The origins of the firm can be traced to the Hausemann & Hotte partnership in the mid-nineteenth century between the Amsterdam department store owner Engelbert Hausemann, a German, and Wilhelm Hotte, who together imported games and puzzles into the Netherlands.

After the First World War, Hausemann & Hotte expanded their range of toys and games. This included the Meccano metal construction kits, Continental Caoutchouc rubber balls, dolls’ prams by Heinrichmaier & Wunsch, ‘Jutta’ dolls by Dressel, Emata slates, Hohner mouth organs, cars and figurines by Lehmann and Spears games.

During the inter-war years, Hausemann & Hotte commissioned wooden toys by the Mauritz en Ball company of Zeist. These toys had to be made to be strong enough "that a wooden elephant could stand on them". These toys were sold under the Jumbo brand name. This was the birth of the elephant brand.

After the Second World War, production was difficult and imports had ceased. Hausemann & Hotte began to have their own games made by local manufacturers with readily available sturdy cardboard. The elephant as a symbol of the products’ strength continued to be used.

In 1950 Hausemann & Hotte created De Netherlandse Spellenfabriek B.V. (NSF for short), their own cardboard factory, in order to break their dependence on other manufacturers and assure optimum quality. As the decade progressed, the firm introduced the game Electro, puzzles, and the classic board game Stratego, which was launched in America, with great success. It was made in America under license for Hausemann & Hotte by Milton Bradley.

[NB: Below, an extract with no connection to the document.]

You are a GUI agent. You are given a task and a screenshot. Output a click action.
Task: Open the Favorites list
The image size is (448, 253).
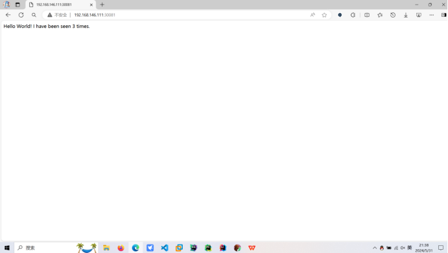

This American link continued when Hausemann & Hotte brought the Barbie doll to the Netherlands.

From 1967, as the market for games was experiencing massive growth, Hausemann & Hotte ceased all imports and concentrated exclusively on its own brand, Jumbo. After this time both warehouse and production relocated to Wognum. That same year, with the introduction of television advertising in the Netherlands, the company used the slogan "meer dan "honderd spelen" voor iedere lijftijd" (over "a hundred games" for every age).

In 1980 Jan van Haasteren started drawing jigsaw puzzles for Jumbo. Forty percent of all puzzles made by Jumbo are now Jan van Haasteren puzzles. In 1997 the quirky Wasgij jigsaw puzzle was introduced. Wasgij is jigsaw spelled backward. Wasgij is drawn by a group of artists including Graham Thompson, who has been producing puzzles for Jumbo for many years.

==Games produced==

Jumbo Games’ adult portfolio consists of Wasgij jigsaw puzzles, Falcon de luxe, Jan van Haasteren, Things we Love to Hate, Coronation Street, Carry On, Targui, City, and many more.

The Children's puzzles and games licenses consist of Peppa Pig, Everything's Rosie, the Little Kingdom, Fireman Sam, Disney, and many more.